A tester designated by the carrier as competent to evaluate safe driving must rate the driver’s performance on the following eight activities as required in 391.31(b):

  1. Performing a pre-trip inspection as required in 392.7;
  2. Coupling and uncoupling of combination units, if applicable;
  3. Placing the vehicle in operation;
  4. Using the controls and emergency equipment;
  5. Operating in traffic and while passing other motor vehicles;
  6. Turning;
  7. Braking, and slowing by means other than braking; and
  8. Backing and parking.

As the driver performs these maneuvers, the tester completes a scoring sheet. The road test duration must be sufficient for a proper skill evaluation. There is no minimum time standard.   

The carrier can choose how detailed to make the scoring sheet. After completing the form, the tester must sign the document.

If the driver passes the test, the tester completes a road test certificate — which does have a prescribed format. One copy is kept in the DQ file, along with the scoring sheet, for the duration of employment plus three years after it ceases. Another copy is given to the driver for their records.

Exceptions to the road test

Carriers can accept the following instead of conducting a road test per 391.33:

  • A copy of a commercial driver’s license (CDL) valid for the vehicle that the driver will operate; or
  • A compliant road test certificate issued by a carrier within the past three years.
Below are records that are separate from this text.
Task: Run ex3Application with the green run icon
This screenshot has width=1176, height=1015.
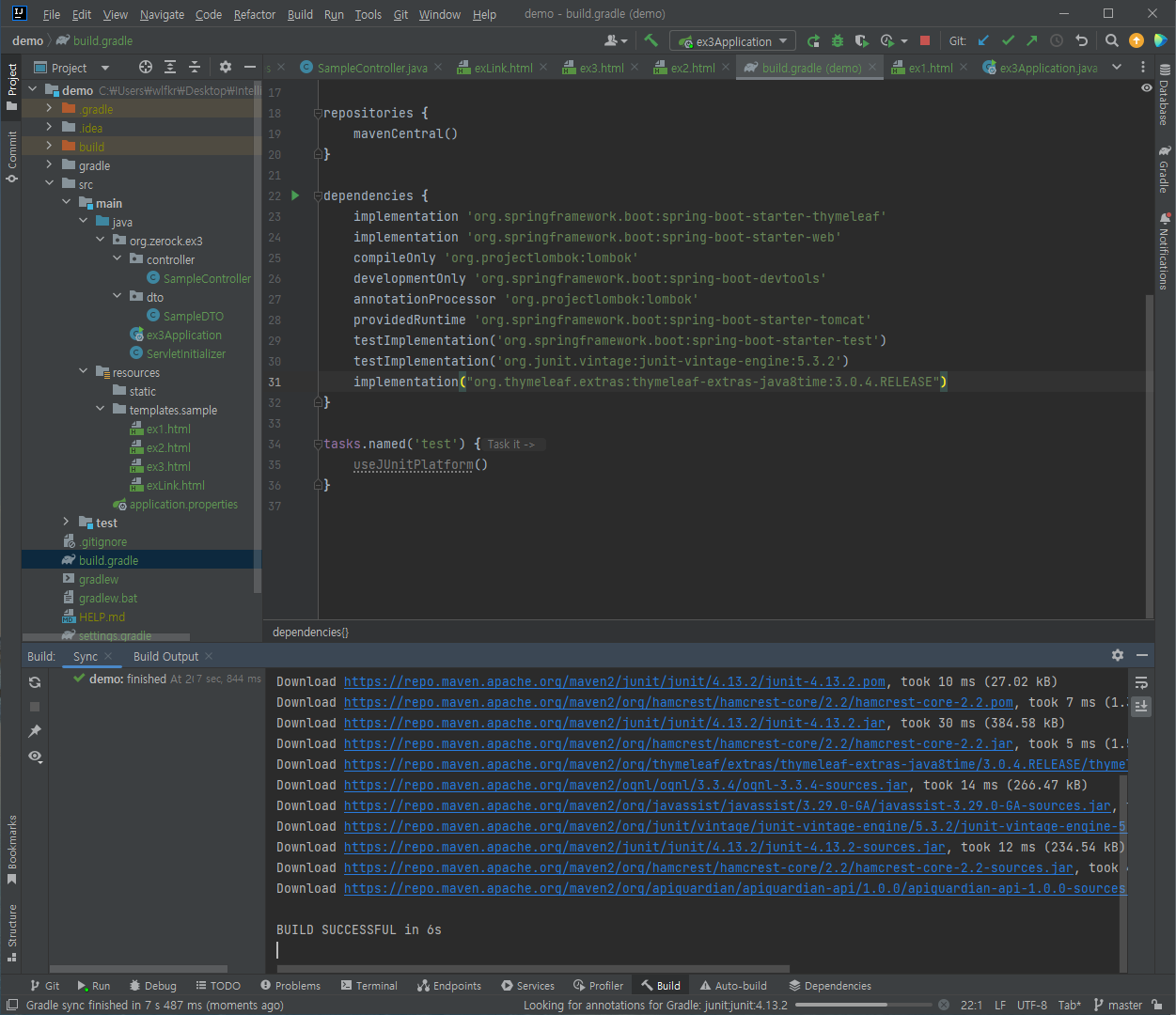Action: pyautogui.click(x=813, y=40)
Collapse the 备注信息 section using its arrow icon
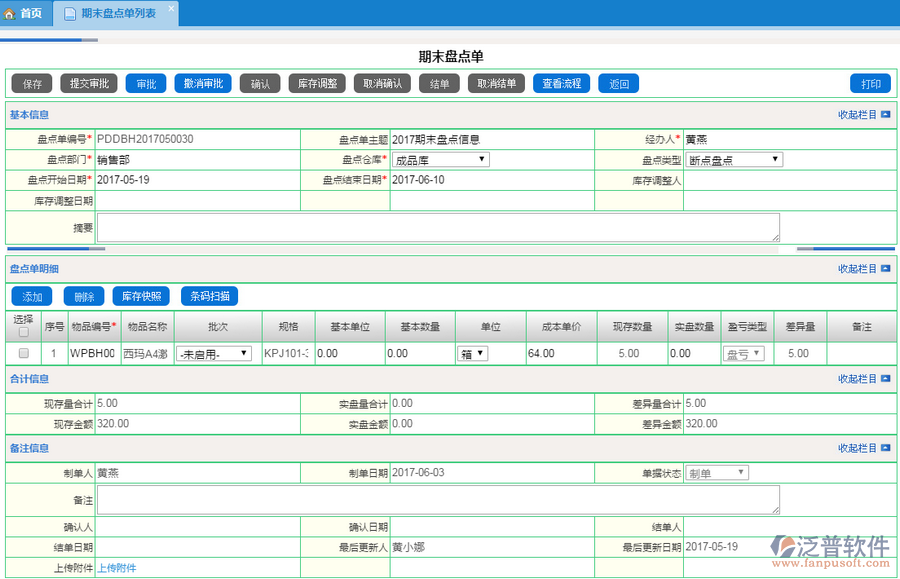Viewport: 900px width, 579px height. coord(886,449)
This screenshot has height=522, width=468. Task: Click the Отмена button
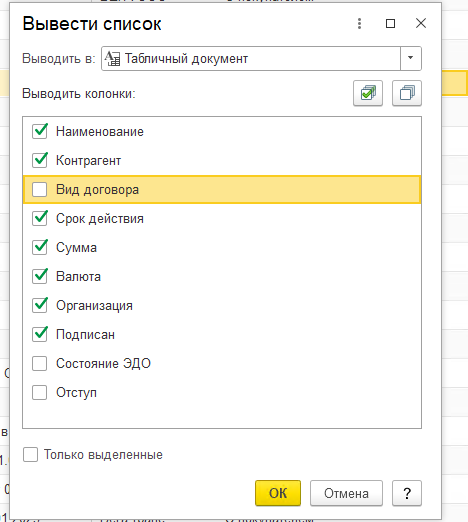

The exception cannot be used for drivers that will pull tankers, doubles, or triple trailers, as well as those using the Alternative Vision Standard in 391.44 for the first time,

10 best practices

Consider adopting any or all of these ten best practices to exceed regulatory minimums:

  1. Use only one road course applicable to the driver's operating environment.
  2. Prohibit the use of either exception in 391.33.
  3. Consider professional third-party examiners with proven evaluation skills for thorough and impartial evaluations. (See the next section on the use of third-party road testing.)
  4. Require evaluators of CDL-vehicle drivers to hold a CDL in case they need to operate the vehicle.
  5. Adopt a standardized scoring sheet and require completion during versus after the test.
  6. Document the basis for deeming an evaluator competent, such as in an appointment letter.
  7. Evaluate testers for the consistent application of standards and to guard against bias.
  8. Ensure testers explain what the driver can expect before starting and only give instructions and limit comments to avoid distractions during the test.
  9. Conduct remedial training to correct road-test deficiencies if the driver passes the test.
  10. Perform road tests regularly after hire or before a transition, such as before:
    • Returning to work from an extended absence,
    • Being assigned to a new vehicle or operation type,
    • Operating in winter or mountainous terrain, and
    • Assuming duties as a driver-trainer.

Which carriers can benefit from third-party road-testing services?

Carriers with an adequate staff of skilled personnel that can be deemed competent to conduct road tests may have the resources for road testing. However, many carriers have had difficulty hiring drivers, much less having an extra two or three that can promptly be assigned to road tests.

Carriers that can benefit from a professional road-testing service include those:

  • With a high volume of new-driver hiring,
  • Without a dedicated resource to conduct road tests,
  • That require a road test for drivers before they resume driving after an accident or incident, and
  • That could benefit from external support to manage the driver road-testing process.

In closing, carriers should not settle for only meeting minimum road test standards in this era of nuclear verdicts and driver shortages. Juries and federal auditors expect carriers to exceed the regulations by adopting best practices as part of their policies and procedures.